> [WHAT NEEDS TO BE DONE]: Return the lines below exactly as they appear, starting with the line that contains "Expand hidden taskbar icons arrows" and continuing through the end of the rows, with that first line included.

─── DATA EXTRACT ───

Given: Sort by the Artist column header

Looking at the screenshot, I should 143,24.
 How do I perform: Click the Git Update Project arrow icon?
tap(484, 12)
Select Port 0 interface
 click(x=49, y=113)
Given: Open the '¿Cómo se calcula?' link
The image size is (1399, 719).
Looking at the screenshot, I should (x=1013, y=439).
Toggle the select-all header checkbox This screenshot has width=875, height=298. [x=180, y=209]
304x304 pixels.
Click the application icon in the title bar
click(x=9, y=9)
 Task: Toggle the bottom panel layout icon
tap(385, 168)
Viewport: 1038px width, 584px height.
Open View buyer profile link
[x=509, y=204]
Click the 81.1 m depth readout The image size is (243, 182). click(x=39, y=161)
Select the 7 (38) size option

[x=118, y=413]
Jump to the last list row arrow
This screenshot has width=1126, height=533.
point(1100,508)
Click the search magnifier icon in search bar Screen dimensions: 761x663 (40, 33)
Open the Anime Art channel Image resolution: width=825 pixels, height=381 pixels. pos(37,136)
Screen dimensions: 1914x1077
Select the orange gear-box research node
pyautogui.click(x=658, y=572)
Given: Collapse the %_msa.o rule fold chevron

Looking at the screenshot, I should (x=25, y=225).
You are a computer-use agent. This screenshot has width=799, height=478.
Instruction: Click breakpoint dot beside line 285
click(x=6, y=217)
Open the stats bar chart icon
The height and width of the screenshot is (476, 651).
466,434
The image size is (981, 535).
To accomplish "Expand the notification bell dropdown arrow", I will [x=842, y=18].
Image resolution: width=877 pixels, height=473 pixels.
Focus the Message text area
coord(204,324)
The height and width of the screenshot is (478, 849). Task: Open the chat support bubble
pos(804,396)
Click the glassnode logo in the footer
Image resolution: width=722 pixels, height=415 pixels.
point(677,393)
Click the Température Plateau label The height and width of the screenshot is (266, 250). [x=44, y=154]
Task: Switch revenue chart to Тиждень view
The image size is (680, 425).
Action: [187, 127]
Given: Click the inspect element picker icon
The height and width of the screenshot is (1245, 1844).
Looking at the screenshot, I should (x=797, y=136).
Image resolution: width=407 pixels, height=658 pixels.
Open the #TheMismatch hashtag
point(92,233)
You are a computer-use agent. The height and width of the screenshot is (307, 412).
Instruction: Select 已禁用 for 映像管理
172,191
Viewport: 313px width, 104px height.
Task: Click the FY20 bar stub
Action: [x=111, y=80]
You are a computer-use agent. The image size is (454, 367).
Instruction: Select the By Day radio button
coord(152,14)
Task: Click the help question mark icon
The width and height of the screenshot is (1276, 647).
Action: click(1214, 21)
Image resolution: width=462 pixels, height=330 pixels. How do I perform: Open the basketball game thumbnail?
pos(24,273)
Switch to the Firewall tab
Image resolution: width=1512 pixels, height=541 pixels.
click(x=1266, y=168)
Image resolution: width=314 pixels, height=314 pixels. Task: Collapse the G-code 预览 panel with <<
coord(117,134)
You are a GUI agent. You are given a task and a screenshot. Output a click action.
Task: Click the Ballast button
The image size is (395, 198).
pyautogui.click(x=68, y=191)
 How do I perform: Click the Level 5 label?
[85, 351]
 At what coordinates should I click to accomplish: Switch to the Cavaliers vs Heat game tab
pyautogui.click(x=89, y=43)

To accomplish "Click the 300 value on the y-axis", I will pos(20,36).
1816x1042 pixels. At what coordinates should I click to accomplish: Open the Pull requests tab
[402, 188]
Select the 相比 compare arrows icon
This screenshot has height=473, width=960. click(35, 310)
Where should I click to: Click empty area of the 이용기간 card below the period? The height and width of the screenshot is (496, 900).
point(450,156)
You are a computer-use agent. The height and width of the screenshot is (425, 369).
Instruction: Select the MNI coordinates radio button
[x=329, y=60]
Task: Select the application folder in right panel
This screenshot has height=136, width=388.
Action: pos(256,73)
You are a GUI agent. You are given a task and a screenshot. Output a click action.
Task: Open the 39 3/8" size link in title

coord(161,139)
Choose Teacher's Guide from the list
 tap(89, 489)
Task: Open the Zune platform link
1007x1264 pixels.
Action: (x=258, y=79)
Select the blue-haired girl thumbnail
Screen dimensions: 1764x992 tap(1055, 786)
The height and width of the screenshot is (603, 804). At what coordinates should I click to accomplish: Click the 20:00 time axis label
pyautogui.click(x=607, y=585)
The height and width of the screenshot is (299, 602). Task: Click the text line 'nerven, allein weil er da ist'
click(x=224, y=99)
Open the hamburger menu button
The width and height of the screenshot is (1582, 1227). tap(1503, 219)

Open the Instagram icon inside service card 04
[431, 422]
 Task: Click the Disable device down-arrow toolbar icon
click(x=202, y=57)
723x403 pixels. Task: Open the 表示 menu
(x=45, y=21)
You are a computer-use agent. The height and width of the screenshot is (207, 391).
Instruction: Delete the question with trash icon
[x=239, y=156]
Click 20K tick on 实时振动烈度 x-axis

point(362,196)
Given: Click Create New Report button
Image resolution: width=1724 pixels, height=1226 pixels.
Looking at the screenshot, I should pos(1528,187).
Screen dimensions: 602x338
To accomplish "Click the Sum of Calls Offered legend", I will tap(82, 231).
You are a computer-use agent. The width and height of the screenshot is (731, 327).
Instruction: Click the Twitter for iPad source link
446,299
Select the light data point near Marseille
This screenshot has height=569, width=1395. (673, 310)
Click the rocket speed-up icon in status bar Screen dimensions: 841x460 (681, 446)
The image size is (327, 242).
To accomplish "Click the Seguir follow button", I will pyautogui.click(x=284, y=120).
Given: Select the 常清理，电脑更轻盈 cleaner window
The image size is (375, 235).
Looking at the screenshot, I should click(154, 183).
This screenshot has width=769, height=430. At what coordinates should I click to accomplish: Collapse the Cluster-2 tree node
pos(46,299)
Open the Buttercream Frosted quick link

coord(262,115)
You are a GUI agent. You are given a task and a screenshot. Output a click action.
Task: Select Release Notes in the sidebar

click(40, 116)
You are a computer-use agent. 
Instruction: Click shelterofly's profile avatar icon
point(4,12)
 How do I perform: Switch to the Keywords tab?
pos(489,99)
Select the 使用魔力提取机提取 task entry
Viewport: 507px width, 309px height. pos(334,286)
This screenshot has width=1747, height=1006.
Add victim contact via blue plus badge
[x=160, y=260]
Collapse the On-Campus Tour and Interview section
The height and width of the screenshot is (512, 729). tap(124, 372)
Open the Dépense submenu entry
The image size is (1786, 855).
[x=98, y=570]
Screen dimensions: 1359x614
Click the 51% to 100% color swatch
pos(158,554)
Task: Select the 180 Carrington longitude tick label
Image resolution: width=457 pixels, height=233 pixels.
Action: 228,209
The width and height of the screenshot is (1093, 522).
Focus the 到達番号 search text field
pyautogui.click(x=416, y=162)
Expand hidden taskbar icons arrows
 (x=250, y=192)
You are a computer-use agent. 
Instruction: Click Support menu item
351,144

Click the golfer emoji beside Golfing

───

> [COMPLETE RESPONSE]:
Expand hidden taskbar icons arrows
 (x=250, y=192)
You are a computer-use agent. 
Instruction: Click Support menu item
351,144

Click the golfer emoji beside Golfing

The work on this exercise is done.